De Inter-Tropische Convergentiezone (ITCZ – spreek uit “itch”) verschijnt als een band van wolken bestaande uit buien, met af en toe onweer, die de aardbol omcirkelt in de buurt van de evenaar. De vaste wolkenband kan zich over vele honderden kilometers uitstrekken en is soms onderbroken in kleinere lijnsegmenten.
Het bestaat door de convergentie van de passaatwinden. Op het noordelijk halfrond convergeren de noordoostelijke passaatwinden met de zuidoostelijke winden van het zuidelijk halfrond. Het punt waar de passaatwinden samenkomen, dwingt de lucht omhoog in de atmosfeer en vormt zo de ITCZ.
De tendens van convectieve stormen in de tropen is dat ze van korte duur zijn, meestal op een kleine schaal.
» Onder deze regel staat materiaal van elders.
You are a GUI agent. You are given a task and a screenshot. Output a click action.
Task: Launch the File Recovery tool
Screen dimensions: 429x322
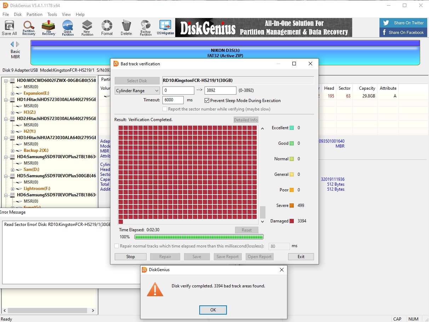point(48,28)
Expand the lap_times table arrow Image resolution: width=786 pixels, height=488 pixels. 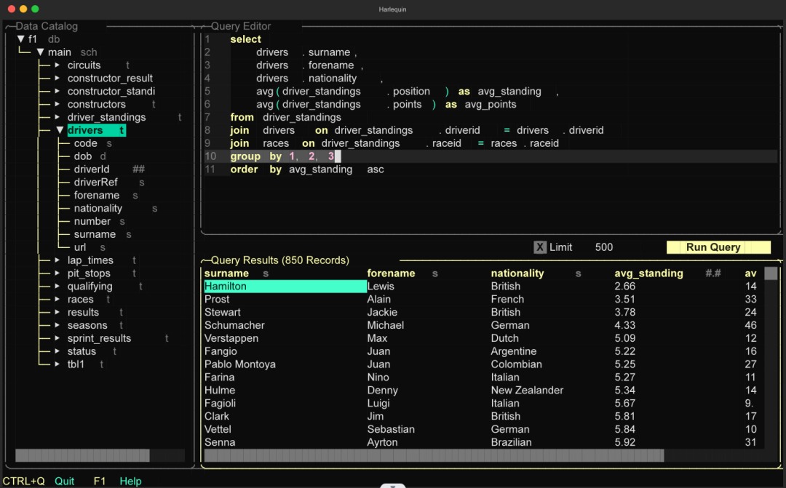point(57,260)
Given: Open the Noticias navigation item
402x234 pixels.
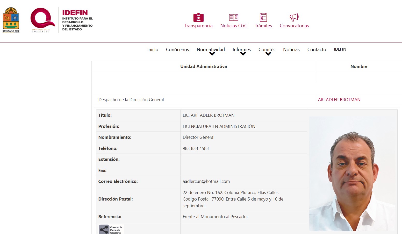Looking at the screenshot, I should click(x=291, y=50).
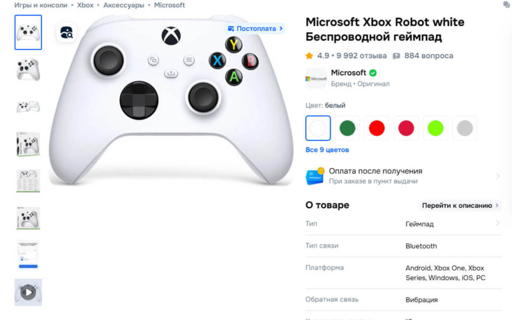Open Оплата после получения details arrow
Screen dimensions: 512x320
pyautogui.click(x=498, y=176)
Maar deze kortstondige stormen kunnen intense regenval produceren. Geschat wordt dat 40 procent van alle tropische regenval meer dan 1 inch per uur bedraagt.
De ITCZ volgt de zon in die zin dat de positie seizoensgebonden varieert. In de zomer van het noordelijk halfrond schuift hij op naar het noorden en in de winter naar het zuiden. Daarom is de ITCZ verantwoordelijk voor de natte en droge seizoenen in de tropen.
De zon kruist de evenaar twee keer per jaar, in maart en september, en zorgt daardoor voor twee natte seizoenen per jaar. In december en juli, wanneer de zon op zijn grootst is ten noorden (of zuiden) van de evenaar, zijn er twee droge seizoenen.
Verder weg van de evenaar smelten de twee natte seizoenen samen tot één, en wordt het klimaat meer moessonachtig, met één nat seizoen en één droog seizoen. Op het noordelijk halfrond loopt het natte seizoen van mei tot juli, op het zuidelijk halfrond van november tot februari.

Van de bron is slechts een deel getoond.